The lack of female representation in the financial advisement sector continues, and leaders must hold themselves responsible for creating an inclusive company culture, according to Carson Group’s “2023 State of Women in Wealth Management Report.”

The report released in November stated that the financial services industry has not made significant progress in gender diversity since the CFP Board first started tracking data a decade ago. Women made up 23.7% of CFP professionals in 2023. For comparison, the figure was 23.6% in 2022, 23.4% in 2021 and 23.3% in 2020, according to the CFP Board website.

However, male respondents’ concern about the lack of female representation has plummeted 23% year-over-year: In 2022, 91% of men agreed or strongly agreed the underrepresentation of female advisers is a problem that should be taken seriously by industry organizations, compared with just 68% this year. Women maintained similar levels of concern in Carson reporting, at 91% in 2022 and 92% in 2023.

“While it is heartening to hear that there is overall agreement about the importance of lack of representation, the divergence between male and female respondents is notable and troubling and points to the importance of continuing to make the case for change,” the report noted.

Male and female respondents also had different opinions about the statement “I have observed an increase in the representation of female financial advisers during my tenure in the industry.” This year, 73% of men said they agreed or strongly agreed with the statement, up from 71% in 2022. Meanwhile, 58% of women agreed or strongly agreed in 2023, down from 61% in 2022.

More than 90% of respondents indicated that corporate or firm culture is an important element affecting their level of satisfaction at work, though women were slightly more likely to agree (91%) than men (83%).

Inclusive culture “comes directly from the owner or CEO,” one respondent said. “It doesn’t have to be a woman. There are plenty of men that really get it and have designed firms that are conducive to women being successful.
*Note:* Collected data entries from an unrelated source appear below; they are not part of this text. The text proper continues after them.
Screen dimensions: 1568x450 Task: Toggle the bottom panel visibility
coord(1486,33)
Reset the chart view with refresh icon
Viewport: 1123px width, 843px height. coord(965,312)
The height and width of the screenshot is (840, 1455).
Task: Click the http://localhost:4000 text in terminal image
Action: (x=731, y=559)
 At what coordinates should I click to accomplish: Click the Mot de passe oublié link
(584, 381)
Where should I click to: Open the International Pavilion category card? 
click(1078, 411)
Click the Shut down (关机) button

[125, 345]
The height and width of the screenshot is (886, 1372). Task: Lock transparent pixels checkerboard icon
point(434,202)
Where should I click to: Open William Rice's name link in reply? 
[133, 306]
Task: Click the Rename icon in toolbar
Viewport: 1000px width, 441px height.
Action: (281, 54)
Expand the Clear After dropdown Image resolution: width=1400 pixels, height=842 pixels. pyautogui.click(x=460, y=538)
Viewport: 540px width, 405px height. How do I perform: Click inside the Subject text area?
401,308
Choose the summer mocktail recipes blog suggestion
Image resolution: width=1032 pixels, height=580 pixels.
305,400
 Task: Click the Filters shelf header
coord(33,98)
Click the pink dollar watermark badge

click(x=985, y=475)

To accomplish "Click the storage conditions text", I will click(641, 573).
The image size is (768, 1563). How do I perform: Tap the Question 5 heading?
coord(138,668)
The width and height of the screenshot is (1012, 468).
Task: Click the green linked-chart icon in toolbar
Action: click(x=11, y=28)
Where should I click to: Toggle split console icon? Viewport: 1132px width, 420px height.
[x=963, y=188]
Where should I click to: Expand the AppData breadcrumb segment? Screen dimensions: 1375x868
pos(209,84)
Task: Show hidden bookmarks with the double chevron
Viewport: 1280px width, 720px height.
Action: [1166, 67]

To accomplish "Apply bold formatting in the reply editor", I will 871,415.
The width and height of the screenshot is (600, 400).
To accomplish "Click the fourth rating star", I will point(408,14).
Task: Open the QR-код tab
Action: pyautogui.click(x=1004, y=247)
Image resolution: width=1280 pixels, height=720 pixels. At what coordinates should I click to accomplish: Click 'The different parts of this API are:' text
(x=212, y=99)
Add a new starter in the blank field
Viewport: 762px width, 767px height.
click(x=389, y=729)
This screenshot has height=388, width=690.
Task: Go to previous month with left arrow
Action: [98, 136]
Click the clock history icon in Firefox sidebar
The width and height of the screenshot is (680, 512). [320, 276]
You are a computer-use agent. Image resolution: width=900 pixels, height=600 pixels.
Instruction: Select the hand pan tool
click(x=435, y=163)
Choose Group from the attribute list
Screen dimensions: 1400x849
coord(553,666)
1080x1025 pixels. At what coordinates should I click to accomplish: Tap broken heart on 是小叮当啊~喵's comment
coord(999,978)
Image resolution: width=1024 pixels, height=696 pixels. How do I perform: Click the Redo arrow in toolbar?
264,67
They’re not afraid to make the space for women, listen to them and take feedback.”

In addition, respondents said leaders should model positive behaviors to make their employees feel supported.

“Leaders need to create [an environment] that’s welcoming to women by not giving into locker room talk at sales meetings and things like that,” another respondent said. “If they hear people in the company talking that way, they need to stand up and say, ‘Hey, we don’t talk like that here. That’s not appropriate.’ Take a stand for it.”

The Carson Group’s findings were based on a survey of 276 financial professionals from different channels. Approximately 84% of the respondents were female, 14% were male and 1% preferred not to identify. The average age of respondents was 48, and respondents had been in the industry an average of 19 years.